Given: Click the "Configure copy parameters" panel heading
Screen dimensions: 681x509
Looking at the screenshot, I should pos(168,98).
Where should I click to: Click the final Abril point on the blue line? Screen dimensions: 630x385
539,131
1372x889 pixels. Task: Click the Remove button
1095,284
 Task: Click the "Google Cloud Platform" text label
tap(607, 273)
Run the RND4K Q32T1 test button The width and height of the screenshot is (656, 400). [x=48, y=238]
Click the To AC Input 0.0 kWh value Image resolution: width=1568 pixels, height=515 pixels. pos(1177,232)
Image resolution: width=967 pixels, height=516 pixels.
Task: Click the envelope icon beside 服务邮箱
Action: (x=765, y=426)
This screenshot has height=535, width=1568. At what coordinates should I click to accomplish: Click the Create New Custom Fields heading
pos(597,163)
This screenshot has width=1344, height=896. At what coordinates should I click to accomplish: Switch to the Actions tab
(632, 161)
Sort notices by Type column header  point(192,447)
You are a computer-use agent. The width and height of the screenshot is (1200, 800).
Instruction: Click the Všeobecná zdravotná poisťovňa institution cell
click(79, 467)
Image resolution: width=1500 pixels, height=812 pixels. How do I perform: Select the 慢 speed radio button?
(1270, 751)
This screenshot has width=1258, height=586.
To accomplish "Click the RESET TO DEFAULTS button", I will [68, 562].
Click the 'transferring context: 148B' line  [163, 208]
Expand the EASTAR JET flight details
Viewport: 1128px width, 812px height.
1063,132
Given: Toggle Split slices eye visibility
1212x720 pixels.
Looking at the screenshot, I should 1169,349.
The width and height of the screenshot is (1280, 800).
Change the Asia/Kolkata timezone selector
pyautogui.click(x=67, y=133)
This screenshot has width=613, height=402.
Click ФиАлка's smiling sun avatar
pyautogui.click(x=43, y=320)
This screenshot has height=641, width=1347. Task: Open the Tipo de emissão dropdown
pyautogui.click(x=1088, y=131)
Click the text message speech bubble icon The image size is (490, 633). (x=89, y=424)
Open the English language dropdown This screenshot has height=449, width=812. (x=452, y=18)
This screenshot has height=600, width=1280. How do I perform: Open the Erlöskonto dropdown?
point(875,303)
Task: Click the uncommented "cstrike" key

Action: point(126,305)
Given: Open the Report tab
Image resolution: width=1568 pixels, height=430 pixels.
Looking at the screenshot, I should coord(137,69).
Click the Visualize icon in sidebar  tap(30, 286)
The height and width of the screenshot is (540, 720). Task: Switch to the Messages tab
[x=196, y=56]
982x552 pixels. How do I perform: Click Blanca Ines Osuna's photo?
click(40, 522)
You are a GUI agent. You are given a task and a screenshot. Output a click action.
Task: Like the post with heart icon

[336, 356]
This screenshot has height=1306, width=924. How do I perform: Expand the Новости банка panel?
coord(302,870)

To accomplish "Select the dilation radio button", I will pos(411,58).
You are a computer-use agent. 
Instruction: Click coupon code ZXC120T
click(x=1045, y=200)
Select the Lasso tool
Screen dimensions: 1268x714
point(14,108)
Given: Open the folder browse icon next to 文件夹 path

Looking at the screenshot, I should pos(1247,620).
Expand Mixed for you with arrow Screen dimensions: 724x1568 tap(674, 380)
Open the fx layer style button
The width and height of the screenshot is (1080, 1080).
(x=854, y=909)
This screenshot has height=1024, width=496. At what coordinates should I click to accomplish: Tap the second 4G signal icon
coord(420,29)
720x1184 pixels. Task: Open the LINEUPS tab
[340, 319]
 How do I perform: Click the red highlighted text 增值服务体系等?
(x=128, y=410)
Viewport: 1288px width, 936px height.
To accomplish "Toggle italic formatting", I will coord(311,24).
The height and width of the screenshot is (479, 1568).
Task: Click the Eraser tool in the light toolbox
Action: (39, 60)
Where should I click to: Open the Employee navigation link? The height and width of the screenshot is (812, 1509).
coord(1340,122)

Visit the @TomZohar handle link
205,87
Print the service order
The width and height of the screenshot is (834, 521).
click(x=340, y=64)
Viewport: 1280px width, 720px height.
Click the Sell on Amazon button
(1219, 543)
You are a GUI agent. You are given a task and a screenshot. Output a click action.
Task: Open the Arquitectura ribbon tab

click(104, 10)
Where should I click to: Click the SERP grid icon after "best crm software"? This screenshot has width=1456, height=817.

[REQUIRED ACTION]:
Each line of the material must be copied exactly.

[WORKED SOLUTION]:
Given: Click the "Configure copy parameters" panel heading
Screen dimensions: 681x509
Looking at the screenshot, I should pos(168,98).
Where should I click to: Click the final Abril point on the blue line? Screen dimensions: 630x385
539,131
1372x889 pixels. Task: Click the Remove button
1095,284
 Task: Click the "Google Cloud Platform" text label
tap(607, 273)
Run the RND4K Q32T1 test button The width and height of the screenshot is (656, 400). [x=48, y=238]
Click the To AC Input 0.0 kWh value Image resolution: width=1568 pixels, height=515 pixels. pos(1177,232)
Image resolution: width=967 pixels, height=516 pixels.
Task: Click the envelope icon beside 服务邮箱
Action: (x=765, y=426)
This screenshot has height=535, width=1568. At what coordinates should I click to accomplish: Click the Create New Custom Fields heading
pos(597,163)
This screenshot has width=1344, height=896. At what coordinates should I click to accomplish: Switch to the Actions tab
(632, 161)
Sort notices by Type column header  point(192,447)
You are a computer-use agent. The width and height of the screenshot is (1200, 800).
Instruction: Click the Všeobecná zdravotná poisťovňa institution cell
click(79, 467)
Image resolution: width=1500 pixels, height=812 pixels. How do I perform: Select the 慢 speed radio button?
(1270, 751)
This screenshot has width=1258, height=586.
To accomplish "Click the RESET TO DEFAULTS button", I will [68, 562].
Click the 'transferring context: 148B' line  [163, 208]
Expand the EASTAR JET flight details
Viewport: 1128px width, 812px height.
1063,132
Given: Toggle Split slices eye visibility
1212x720 pixels.
Looking at the screenshot, I should 1169,349.
The width and height of the screenshot is (1280, 800).
Change the Asia/Kolkata timezone selector
pyautogui.click(x=67, y=133)
This screenshot has width=613, height=402.
Click ФиАлка's smiling sun avatar
pyautogui.click(x=43, y=320)
This screenshot has height=641, width=1347. Task: Open the Tipo de emissão dropdown
pyautogui.click(x=1088, y=131)
Click the text message speech bubble icon The image size is (490, 633). (x=89, y=424)
Open the English language dropdown This screenshot has height=449, width=812. (x=452, y=18)
This screenshot has height=600, width=1280. How do I perform: Open the Erlöskonto dropdown?
point(875,303)
Task: Click the uncommented "cstrike" key

Action: point(126,305)
Given: Open the Report tab
Image resolution: width=1568 pixels, height=430 pixels.
Looking at the screenshot, I should coord(137,69).
Click the Visualize icon in sidebar  tap(30, 286)
The height and width of the screenshot is (540, 720). Task: Switch to the Messages tab
[x=196, y=56]
982x552 pixels. How do I perform: Click Blanca Ines Osuna's photo?
click(40, 522)
You are a GUI agent. You are given a task and a screenshot. Output a click action.
Task: Like the post with heart icon

[336, 356]
This screenshot has height=1306, width=924. How do I perform: Expand the Новости банка panel?
coord(302,870)

To accomplish "Select the dilation radio button", I will pos(411,58).
You are a computer-use agent. 
Instruction: Click coupon code ZXC120T
click(x=1045, y=200)
Select the Lasso tool
Screen dimensions: 1268x714
point(14,108)
Given: Open the folder browse icon next to 文件夹 path

Looking at the screenshot, I should pos(1247,620).
Expand Mixed for you with arrow Screen dimensions: 724x1568 tap(674, 380)
Open the fx layer style button
The width and height of the screenshot is (1080, 1080).
(x=854, y=909)
This screenshot has height=1024, width=496. At what coordinates should I click to accomplish: Tap the second 4G signal icon
coord(420,29)
720x1184 pixels. Task: Open the LINEUPS tab
[340, 319]
 How do I perform: Click the red highlighted text 增值服务体系等?
(x=128, y=410)
Viewport: 1288px width, 936px height.
To accomplish "Toggle italic formatting", I will coord(311,24).
The height and width of the screenshot is (479, 1568).
Task: Click the Eraser tool in the light toolbox
Action: (39, 60)
Where should I click to: Open the Employee navigation link? The height and width of the screenshot is (812, 1509).
coord(1340,122)

Visit the @TomZohar handle link
205,87
Print the service order
The width and height of the screenshot is (834, 521).
click(x=340, y=64)
Viewport: 1280px width, 720px height.
Click the Sell on Amazon button
(1219, 543)
You are a GUI agent. You are given a task and a screenshot. Output a click action.
Task: Open the Arquitectura ribbon tab

click(104, 10)
Where should I click to: Click the SERP grid icon after "best crm software"? This screenshot has width=1456, height=817.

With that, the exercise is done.